Partita quest’anno, per la prima volta, dal 1° giugno, l’operazione ha visto impiegati sessanta donne ed uomini della Capitaneria di Porto-Guardia Costiera di Termoli impiegati sull’intero territorio del Compartimento Marittimo comprendente il Molise e parte della Puglia relativo all’arcipelago delle isole Tremiti. Sono state cinque le unità navali impiegate che hanno consentito di assistere e soccorrere 62(sessantadue) persone in venti distinte operazione coordinate dalla Capitaneria di Termoli, di cui la metà condotte presso l’arcipelago delle isole Tremiti.

Sono stati, altresì, operati centinaia di controlli in materia ambientale, diportistica, demaniale, pesca, sicurezza della navigazione e balneare, rilevando oltre 70 infrazioni, sanzionate in via amministrativa, per un importo complessivo di €. 65.000, oltre che una specifica attività in ambito del demanio marittimo che ha consentito di restituire alla collettiva fruizione circa 10.000 mq. di spiaggia libera, in quanto occupati abusivamente.

Una stagione estiva particolarmente positiva per la Guardia Costiera che svolto la propria attività sul territorio al servizio dei cittadini ed in generale dell’utenza del mare e che grazie ad una specifica attività preventiva ha scongiurato il verificarsi di sinistri marittimi o comunque eventi di particolare gravità.

Forte è stato l’impegno nel portare avanti una serie di campagne quali:

  • “Plastic free”, volta alla sensibilizzazione su un minor uso della plastica;
  • “FAI Attenzione!”, campagna finalizzata alla corretta segnalazione dei cetacei;
  • Tutela gorgonie, operazione condotta a salvaguardia della Paramuricea clavata.

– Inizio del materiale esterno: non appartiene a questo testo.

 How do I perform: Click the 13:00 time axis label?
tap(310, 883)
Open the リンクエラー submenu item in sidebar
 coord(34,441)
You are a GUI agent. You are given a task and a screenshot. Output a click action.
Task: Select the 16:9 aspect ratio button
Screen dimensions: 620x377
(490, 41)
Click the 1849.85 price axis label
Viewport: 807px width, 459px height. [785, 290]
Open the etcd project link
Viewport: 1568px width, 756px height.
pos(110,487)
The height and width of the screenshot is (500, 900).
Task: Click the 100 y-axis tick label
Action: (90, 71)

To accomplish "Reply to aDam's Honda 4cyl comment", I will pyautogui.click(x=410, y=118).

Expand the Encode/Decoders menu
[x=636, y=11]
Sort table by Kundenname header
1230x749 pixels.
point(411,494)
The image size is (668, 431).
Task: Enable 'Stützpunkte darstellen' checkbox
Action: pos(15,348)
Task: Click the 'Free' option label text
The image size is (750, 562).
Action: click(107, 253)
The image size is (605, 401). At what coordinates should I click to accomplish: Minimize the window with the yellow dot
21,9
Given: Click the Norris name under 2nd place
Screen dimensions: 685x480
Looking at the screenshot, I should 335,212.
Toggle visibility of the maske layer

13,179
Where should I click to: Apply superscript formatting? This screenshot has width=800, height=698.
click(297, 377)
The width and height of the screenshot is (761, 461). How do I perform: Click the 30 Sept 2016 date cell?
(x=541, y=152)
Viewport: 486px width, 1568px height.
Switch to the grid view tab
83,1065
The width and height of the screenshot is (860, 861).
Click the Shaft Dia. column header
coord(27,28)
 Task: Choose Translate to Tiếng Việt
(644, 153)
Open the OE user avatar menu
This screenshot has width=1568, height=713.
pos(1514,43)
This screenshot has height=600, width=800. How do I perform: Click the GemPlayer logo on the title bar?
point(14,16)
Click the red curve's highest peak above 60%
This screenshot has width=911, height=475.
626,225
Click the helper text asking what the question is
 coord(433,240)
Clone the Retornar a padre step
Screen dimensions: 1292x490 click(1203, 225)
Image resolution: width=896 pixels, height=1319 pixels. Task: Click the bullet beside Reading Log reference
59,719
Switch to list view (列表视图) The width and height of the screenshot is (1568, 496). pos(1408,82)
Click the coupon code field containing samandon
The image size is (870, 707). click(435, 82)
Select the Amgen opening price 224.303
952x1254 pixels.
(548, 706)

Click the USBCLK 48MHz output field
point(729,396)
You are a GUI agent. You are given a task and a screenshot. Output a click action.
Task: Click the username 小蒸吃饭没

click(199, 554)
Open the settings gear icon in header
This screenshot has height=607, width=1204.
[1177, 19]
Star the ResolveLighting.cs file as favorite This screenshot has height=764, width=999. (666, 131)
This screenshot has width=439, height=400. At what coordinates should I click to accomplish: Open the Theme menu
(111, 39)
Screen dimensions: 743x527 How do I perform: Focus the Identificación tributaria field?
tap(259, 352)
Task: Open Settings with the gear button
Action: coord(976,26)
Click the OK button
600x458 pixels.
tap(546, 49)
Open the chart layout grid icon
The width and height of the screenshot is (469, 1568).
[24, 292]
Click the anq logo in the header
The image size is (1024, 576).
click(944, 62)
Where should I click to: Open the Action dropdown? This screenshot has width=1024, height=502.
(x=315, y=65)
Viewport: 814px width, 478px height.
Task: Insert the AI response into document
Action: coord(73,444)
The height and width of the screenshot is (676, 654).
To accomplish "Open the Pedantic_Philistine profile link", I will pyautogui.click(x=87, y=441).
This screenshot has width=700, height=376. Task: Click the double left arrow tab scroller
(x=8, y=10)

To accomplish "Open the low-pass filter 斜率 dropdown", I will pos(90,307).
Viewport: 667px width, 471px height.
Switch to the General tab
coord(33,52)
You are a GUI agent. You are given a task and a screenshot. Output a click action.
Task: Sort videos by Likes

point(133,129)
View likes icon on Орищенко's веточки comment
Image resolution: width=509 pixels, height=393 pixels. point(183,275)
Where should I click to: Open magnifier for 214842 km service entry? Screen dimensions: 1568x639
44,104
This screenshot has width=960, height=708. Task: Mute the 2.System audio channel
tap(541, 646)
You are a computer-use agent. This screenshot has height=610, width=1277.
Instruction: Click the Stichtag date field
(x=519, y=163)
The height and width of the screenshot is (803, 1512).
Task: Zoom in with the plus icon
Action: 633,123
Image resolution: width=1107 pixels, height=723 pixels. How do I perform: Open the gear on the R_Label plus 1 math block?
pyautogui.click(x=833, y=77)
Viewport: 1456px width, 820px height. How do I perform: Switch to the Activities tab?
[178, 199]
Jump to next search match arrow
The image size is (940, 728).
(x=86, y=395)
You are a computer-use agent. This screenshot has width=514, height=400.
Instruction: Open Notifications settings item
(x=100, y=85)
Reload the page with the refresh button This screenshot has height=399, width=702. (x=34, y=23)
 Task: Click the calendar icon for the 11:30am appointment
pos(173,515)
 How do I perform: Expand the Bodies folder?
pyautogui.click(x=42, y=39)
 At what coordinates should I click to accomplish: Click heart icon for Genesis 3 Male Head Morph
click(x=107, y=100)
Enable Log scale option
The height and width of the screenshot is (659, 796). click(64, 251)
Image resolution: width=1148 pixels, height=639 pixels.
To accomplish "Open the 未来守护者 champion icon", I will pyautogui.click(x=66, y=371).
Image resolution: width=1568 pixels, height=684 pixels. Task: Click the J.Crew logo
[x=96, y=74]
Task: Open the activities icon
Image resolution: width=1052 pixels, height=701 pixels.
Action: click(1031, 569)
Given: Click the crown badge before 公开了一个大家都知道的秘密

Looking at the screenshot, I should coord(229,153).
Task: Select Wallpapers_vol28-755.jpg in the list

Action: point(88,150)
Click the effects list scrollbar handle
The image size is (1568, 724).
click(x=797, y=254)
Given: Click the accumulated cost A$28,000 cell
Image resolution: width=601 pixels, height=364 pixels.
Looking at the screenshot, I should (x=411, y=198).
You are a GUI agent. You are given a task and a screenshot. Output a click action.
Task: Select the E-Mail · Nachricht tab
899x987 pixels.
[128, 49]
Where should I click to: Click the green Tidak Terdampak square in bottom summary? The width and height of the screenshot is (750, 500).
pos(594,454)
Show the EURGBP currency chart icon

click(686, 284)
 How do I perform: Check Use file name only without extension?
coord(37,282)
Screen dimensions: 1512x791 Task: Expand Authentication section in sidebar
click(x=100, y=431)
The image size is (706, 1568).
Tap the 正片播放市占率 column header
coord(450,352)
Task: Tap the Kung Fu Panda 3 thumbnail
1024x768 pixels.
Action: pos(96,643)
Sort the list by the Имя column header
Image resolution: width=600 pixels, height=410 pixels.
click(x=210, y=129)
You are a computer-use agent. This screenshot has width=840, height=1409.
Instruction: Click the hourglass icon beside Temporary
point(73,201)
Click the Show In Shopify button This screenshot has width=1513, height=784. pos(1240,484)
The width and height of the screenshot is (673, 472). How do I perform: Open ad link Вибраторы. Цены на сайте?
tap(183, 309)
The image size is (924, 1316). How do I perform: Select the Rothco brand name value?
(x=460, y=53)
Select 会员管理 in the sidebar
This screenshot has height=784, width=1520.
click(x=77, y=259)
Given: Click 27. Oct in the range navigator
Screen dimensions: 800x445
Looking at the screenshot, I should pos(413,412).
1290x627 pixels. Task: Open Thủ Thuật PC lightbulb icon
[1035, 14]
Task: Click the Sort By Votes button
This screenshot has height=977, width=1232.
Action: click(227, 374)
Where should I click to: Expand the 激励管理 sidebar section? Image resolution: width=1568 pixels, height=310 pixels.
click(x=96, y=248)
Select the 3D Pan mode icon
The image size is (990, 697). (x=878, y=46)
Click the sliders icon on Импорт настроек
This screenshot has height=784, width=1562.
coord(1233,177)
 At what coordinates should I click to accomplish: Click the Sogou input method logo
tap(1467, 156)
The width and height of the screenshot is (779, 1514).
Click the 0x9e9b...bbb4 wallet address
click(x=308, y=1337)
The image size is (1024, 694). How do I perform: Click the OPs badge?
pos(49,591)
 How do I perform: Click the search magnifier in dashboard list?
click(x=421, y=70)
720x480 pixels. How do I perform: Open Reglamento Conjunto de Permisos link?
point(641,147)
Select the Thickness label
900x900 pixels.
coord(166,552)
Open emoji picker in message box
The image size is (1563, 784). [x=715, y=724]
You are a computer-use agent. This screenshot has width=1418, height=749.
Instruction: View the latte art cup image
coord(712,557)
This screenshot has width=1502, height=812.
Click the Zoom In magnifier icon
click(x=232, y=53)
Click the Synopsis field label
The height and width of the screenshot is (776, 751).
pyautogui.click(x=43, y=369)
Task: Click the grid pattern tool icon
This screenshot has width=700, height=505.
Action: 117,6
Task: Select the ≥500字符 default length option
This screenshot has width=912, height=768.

Si ricorda, che in caso di emergenza in mare è sempre attivo, tutto l’anno e su tutto il territorio nazionale, il “NUMERO BLU 1530”, un servizio gratuito per il cittadino, grazie al quale è possibile comunicare con il Comando della Capitaneria di Porto più prossimo alla località da cui avviene la chiamata di emergenza, anche se effettuata da telefonia mobile.